Of the same generation at Princeton as Ernest Poole was Stephen French Whitman, and as mention of Mr. Poole’s name inevitably suggests “The Harbor,” so the name of Mr. Whitman calls up at once memories of “Predestined.” Unlike “The Harbor,” “Predestined” was not, speaking materially, a success. It was too grim, its ending was too pitiless. But very few who read the story of the degeneration of Felix Piers were able soon to forget it. In such later stories as “The Isle of Life” and “Children of Hope,” Mr. Whitman has forsaken New York for Italy and Sicily.

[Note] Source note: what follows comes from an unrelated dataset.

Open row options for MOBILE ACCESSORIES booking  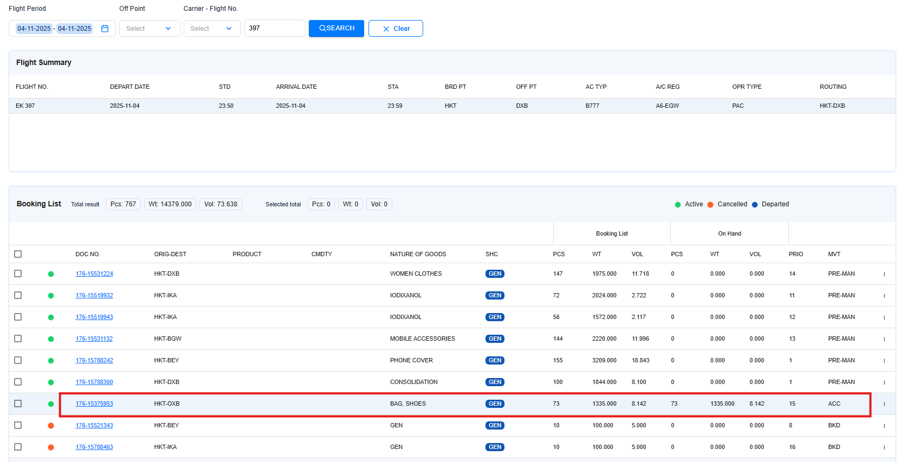884,339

It is now almost twenty years since Henry Kitchell Webster and Samuel Merwin began their writing careers in collaboration. Together they wrote “The Short Line War” (1899), “Calumet K” and “Comrade John.” All these were well-told tales, and the later years, when each man has been working alone, have shown that neither one carried an undue share of the burden. Mr. Webster’s books include “The Whispering Man,” “A King in Khaki,” “The Ghost Girl,” “The Butterfly” and “The Real Adventure.” Mr. Merwin’s work has been unusual in the variety of its themes. Washington and the Constitution of the United States were ingredients of “The Citadel.” The adventures of an American girl in China were narrated in “The Charmed Life of Miss Austen.” Musical theories, the segregated district of Yokohama, and incidents in Chinese hotels went to the making of “Anthony the Absolute.” “The Honey Bee” is the story of a woman whose life has been in an American department store, who makes a trip to Paris, and there falls in love with one Blink Moran, of the prize-ring.